Le ferite non ancora chiuse
Agnese Pini
Il tallone d’Achille di Giorgia Meloni si chiama Europa. È lì, è in Europa, che può sgretolarsi l’immagine del suo nascente governo e del nostro Paese. È inevitabilmente lì, in Europa, che le tensioni internazionali che ricadono su di noi – guerra, crisi energetica, crisi economica – possono essere risolte o al contrario esacerbate. Con tutte le conseguenze del caso. Meloni lo sa, e sotto questa spada di Damocle evidentemente si muove e sceglie le pedine della sua squadra. Mostrando coerenza politica e anche un certo coraggio, come nei numerosi “no” alle richieste per nomine e dicasteri avanzate dai suoi principali alleati: Salvini e soprattutto Berlusconi.

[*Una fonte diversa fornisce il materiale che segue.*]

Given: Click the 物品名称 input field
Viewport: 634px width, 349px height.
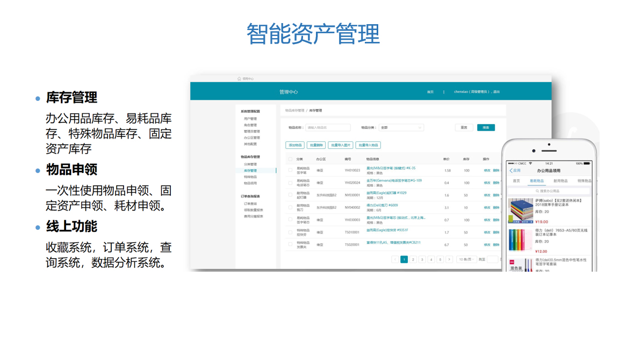Looking at the screenshot, I should click(x=328, y=128).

Per questo le parole pronunciate ieri a Berlino dal segretario del Pd Enrico Letta sono state per lei un doppio schiaffo: non solo un attacco politico, ma soprattutto una minaccia reputazionale in un contesto, quello dell’Unione, in cui tanto i media quanto le istituzioni guardano al nostro Paese e alla nuova maggioranza con palpabile diffidenza.
Ha detto il leader Dem, invitato al congresso dei socialisti europei: “Chi ha vinto, invece di riappacificare il Paese, lo sta dividendo”. Il riferimento è alla scelta dei due neo eletti presidenti delle Camere: La Russa e Fontana. L’affondo tocca il tasto più dolente per Meloni: e cioè la difficoltà nel tenere insieme un profilo rassicurante per mercati e partner internazionali e le diverse anime con cui Fratelli d’Italia e alleati devono fare i conti all’interno dei loro stessi partiti. Dalla guerra all’Unione, dalle politiche economiche a quelle legate ai diritti civili.